● **Document extract**
—————
W3C home > Mailing lists > Public > public-esw-thes@w3.org > April 2011

Re: Quality Criteria for SKOS vocabularies

From: Antoine Isaac <aisaac@few.vu.nl>
Date: Tue, 12 Apr 2011 23:27:57 +0200
Message-ID: <4DA4C3DD.9030804@few.vu.nl>
To: public-esw-thes@w3.org
Hi Christian, Simon,

Interesting stuff!

On the internal graph-related measures you may want to add things like depth and branchiness of broader/narrower hierarchy (average, max), branchiness, etc.
Lexical coverage, though basic, is also really interesting to measure: average number of altLabels and hiddenLabels, languages covered, etc.

And of course there are many more abstract quality criteria that comes to mind: completeness of conceptual coverage of domain, correctness of relations wrt. more-or-less strict ontological criteria (a-la Guarino for formal ontologies; or see the work of Simon Spero on LCSH for some good examples in the "soften" KOS  domain [1]). But these are much more difficult to assess without manual evaluation!

@Simon: one good tool for checking [1,2] is http://validator.linkeddata.org/



[3]  http://dcpapers.dublincore.org/ojs/pubs/article/viewArticle/937

> Hi Christian,
> If different versions of a vocabulary are maintained then they could be used to measure changes to it. Quality criteria could be:
> - Up-to-dateness (when was the last change?)
> - Number of structural changes (more of these could decrease the quality because you can't rely on the vocabulary being stable)
> - Number of documentary changes (these would seem to indicate that the documentation gets fixed and completed so more are better)
> The last two should be seen relative to the amount of time between the changes.
> Maybe you could also take into account (if such data is available) how many editors collaborated on the vocabulary.
> For the Linked Data aspect maybe the W3C group notes [1] and [2] are relevant. I think I've seen a website somewhere that tests for these recipes but I can't remember where now. I've seen too many ontologies out there that are served with the wrong content type or aren't reachable by resolving their URIs and I think that's a very important aspect for SKOS vocabularies as well.
> A very basic requirement in a similar vein would be if the file is parsable at all, so if it has any syntax errors in the format being used. VQC8 is similar but I guess if the file isn't machine readable you can't even get as far as calculating that. :-)
—————
● **Task A**
List the quality criteria that appear as dashed bullet points in the quoted part of the message about quality criteria for SKOS vocabularies.
● **Task B**
In the message about quality criteria for SKOS vocabularies, what tool does Antoine Isaac recommend to Simon for checking [1,2]?

● **Material provided**
—————
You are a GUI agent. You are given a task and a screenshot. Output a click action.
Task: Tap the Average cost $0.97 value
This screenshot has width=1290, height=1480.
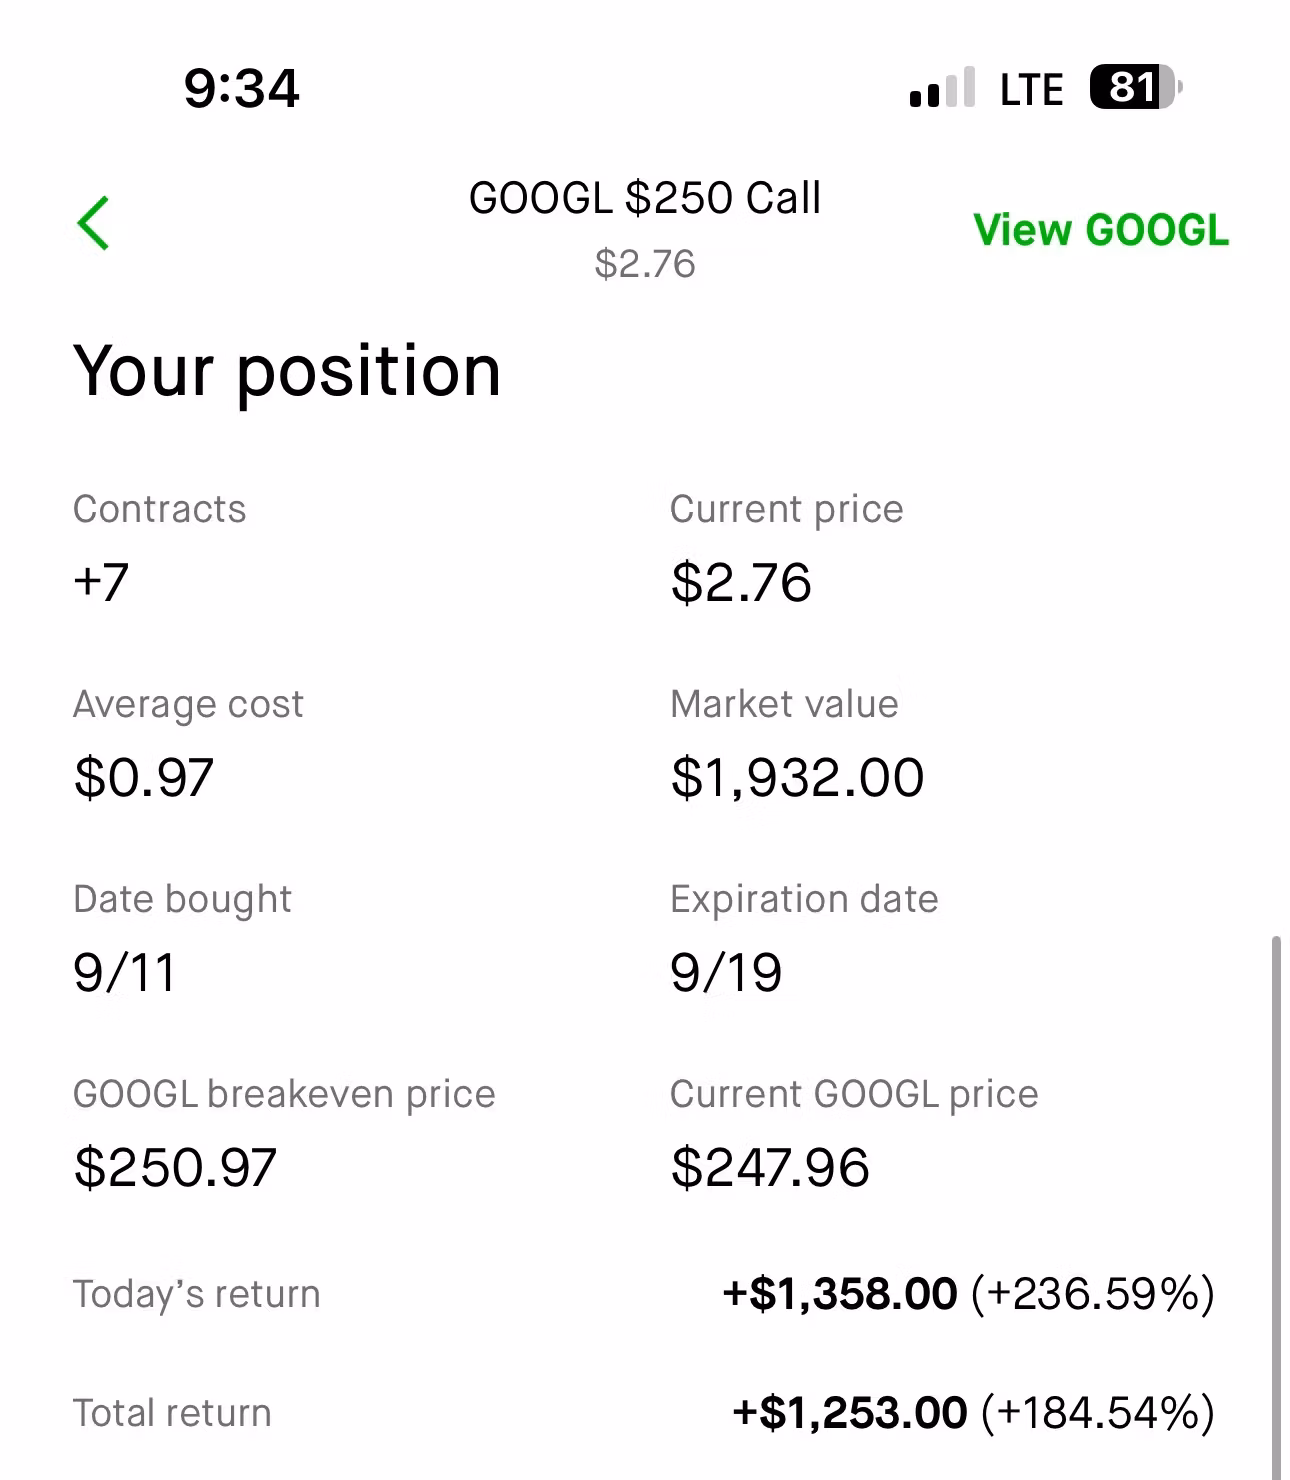(144, 777)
—————
● **Full response A**
- Up-to-dateness (when was the last change?)
- Number of structural changes
- Number of documentary changes

● **Full response B**
http://validator.linkeddata.org/